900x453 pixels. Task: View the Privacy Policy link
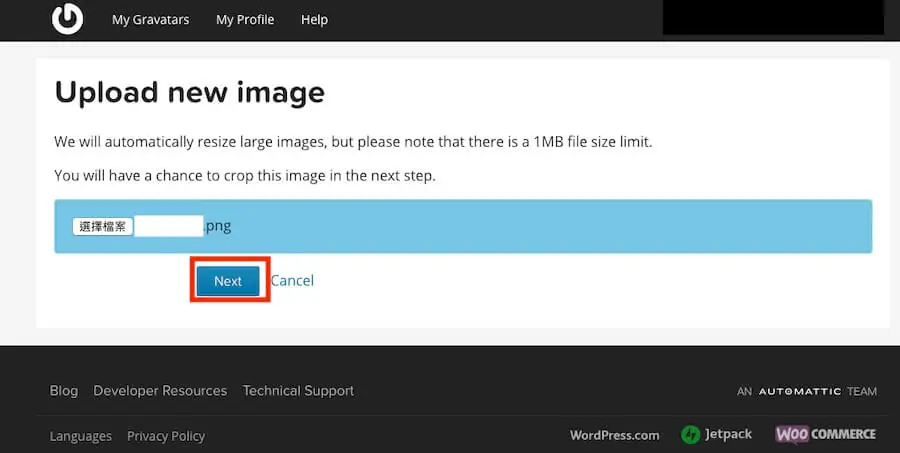166,436
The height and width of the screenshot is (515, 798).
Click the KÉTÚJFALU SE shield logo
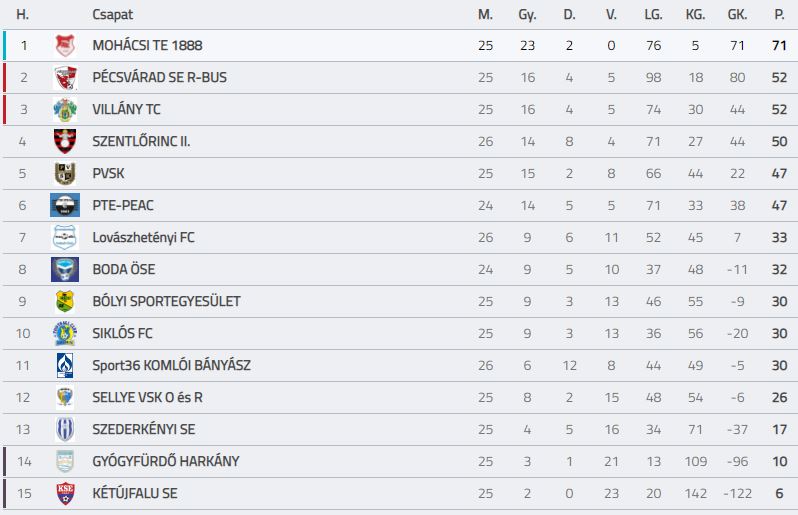65,493
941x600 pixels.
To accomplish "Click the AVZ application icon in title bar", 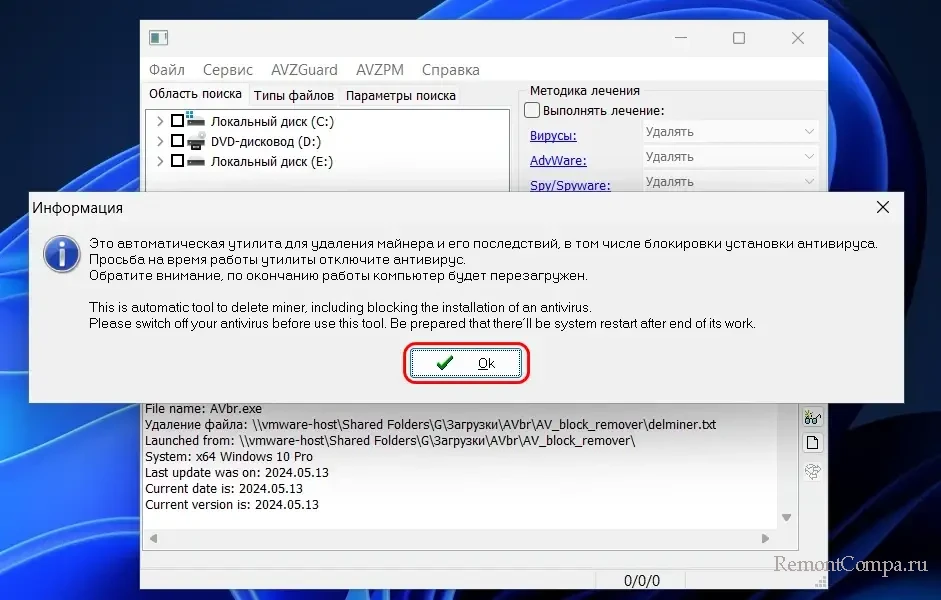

- _Work item_
With the pictures removed, set down the entire listing exactly.

- _Answer below_
900x453 pixels. Task: View the Privacy Policy link
166,436
The height and width of the screenshot is (515, 798).
Click the KÉTÚJFALU SE shield logo
65,493
941x600 pixels.
To accomplish "Click the AVZ application icon in title bar", 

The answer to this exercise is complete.